(PROBLEMS TO WORK ON):
A) Check three statements against the news report on Lithuania's doctor shortage. For each, answer yes or no and quote the words from the report that decide it. (i) Rokiskis offers doctors an allowance of 50 thousand euros. (ii) The 18 thousand euro subsidies were paid out over three years. (iii) The network of family doctors in Rokiskis is in good order.
B) Resume the news report on Lithuania's doctor shortage, picking up right after its final sentence.

In Lithuania, from hospitals to community services, healthcare professionals have been becoming a rare commodity for years. Local authorities have then taken the field: not to train new specialists, but to grab existing ones. A lucrative slaughter game on taxpayers’ skin.
The municipality of Rokiskis, a district municipality in the northeast of the country, has apparently solved the problem of the shortage of doctors by providing generous financial support: an allowance of 50 thousand euros. The head of the hospital’s surgery department himself moved to Rokiskis tickled by this check, as reported by LRT, the state radio and television.
The subsidies of 18 thousand euros disbursed over five years filled all vacancies, and now only a few anesthesiologists remain to be hired because some of them will soon reach retirement age.
But if the hospital is in order, there is a network of family doctors that is a cause for concern.

(RAW DATA):

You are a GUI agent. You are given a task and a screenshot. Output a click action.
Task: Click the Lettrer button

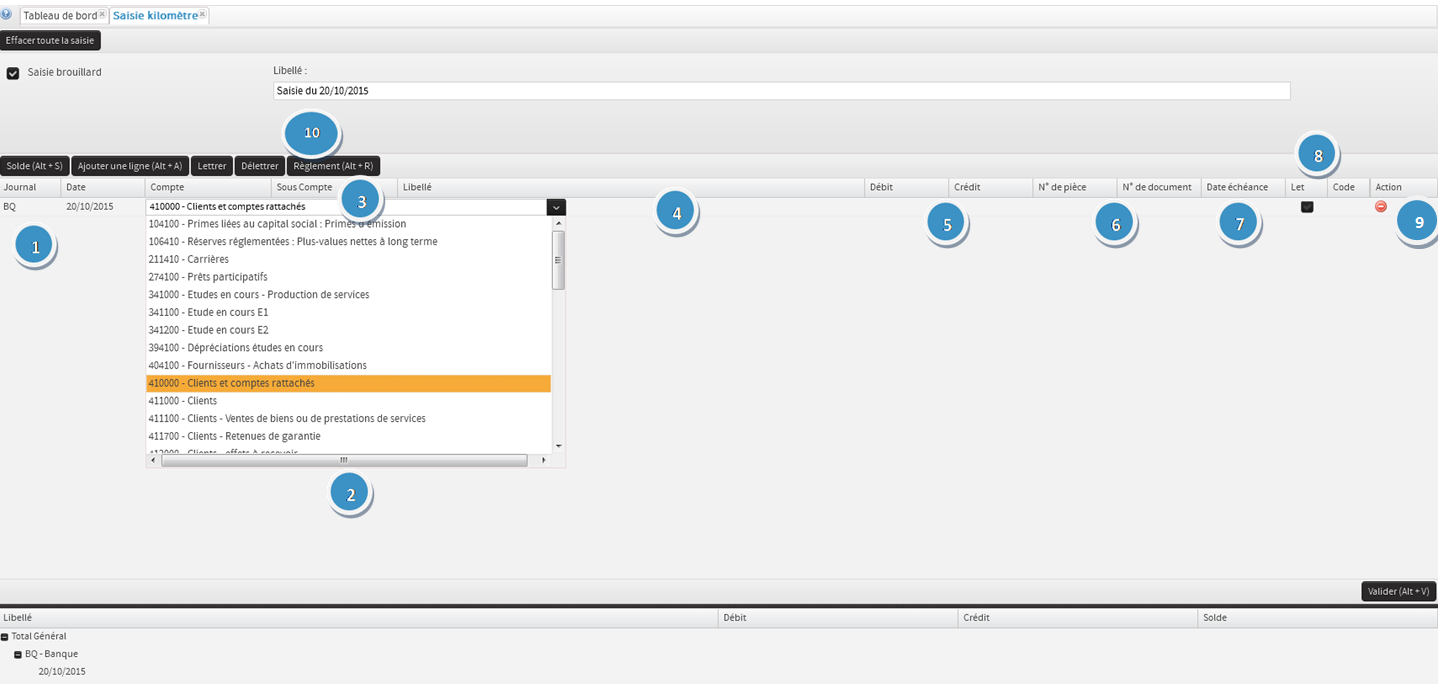(x=211, y=166)
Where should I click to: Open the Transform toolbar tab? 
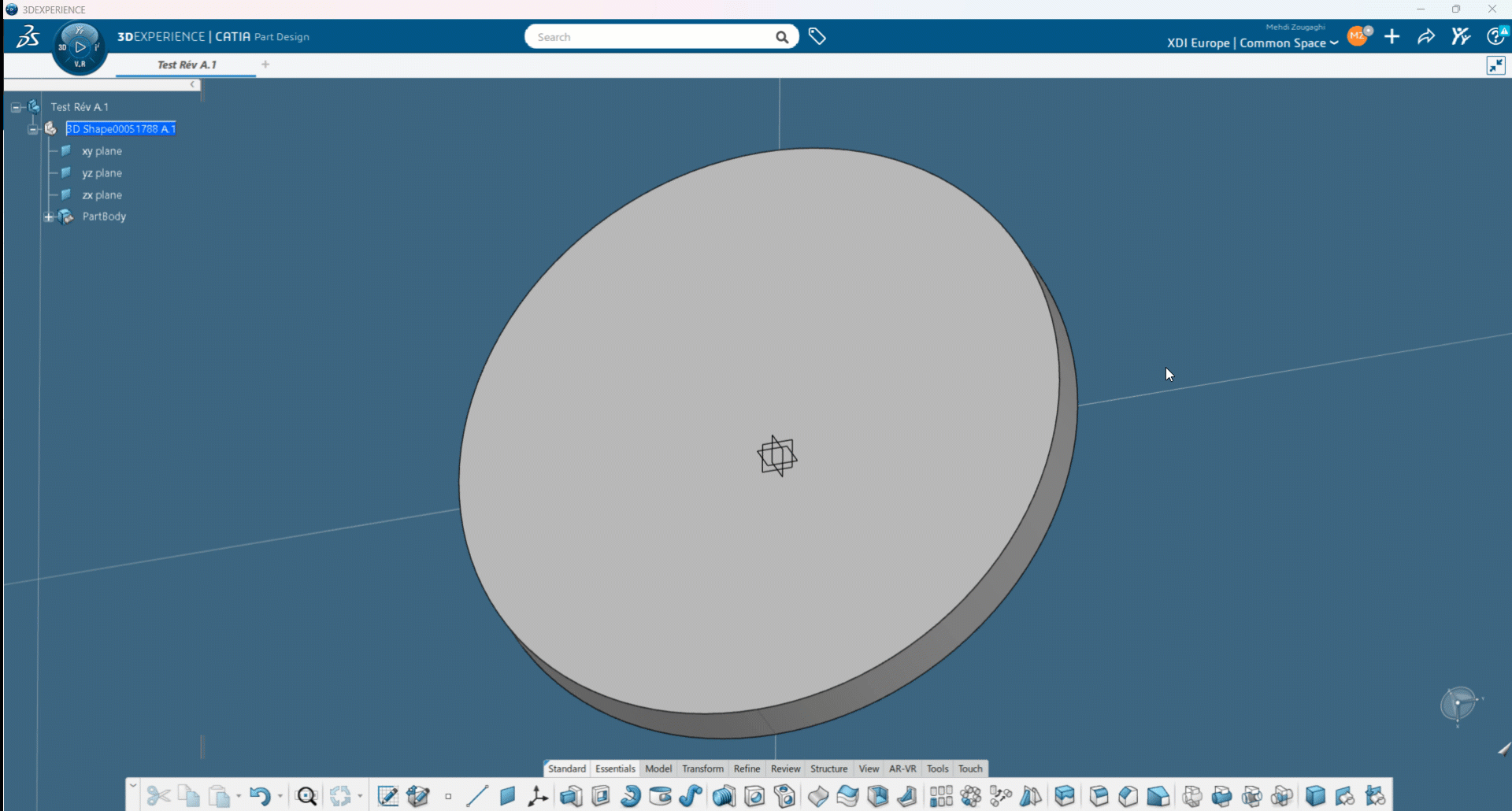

(SET OF ANSWERS):
A)
(i) Yes: "an allowance of 50 thousand euros."
(ii) No: "The subsidies of 18 thousand euros disbursed over five years."
(iii) No: "there is a network of family doctors that is a cause for concern."

B)
The district’s 19,000 patients are cared for by ten general practitioners, and if even one of them decides to move, the situation could become difficult to manage. Not least because a third of working family doctors are now close to retirement. Hence the municipality’s promise to grant a generous €50,000 allowance for new specialists who will move to the city, the highest sum in all of Lithuania.
A painful measure for public finances and other municipalities. It takes courage and patience to liberalize and privatize to allocate healthcare more efficiently. But it’s the only way to turn the case into a win-win game. After all, no bureaucratic body is really held accountable for the misuse of public resources.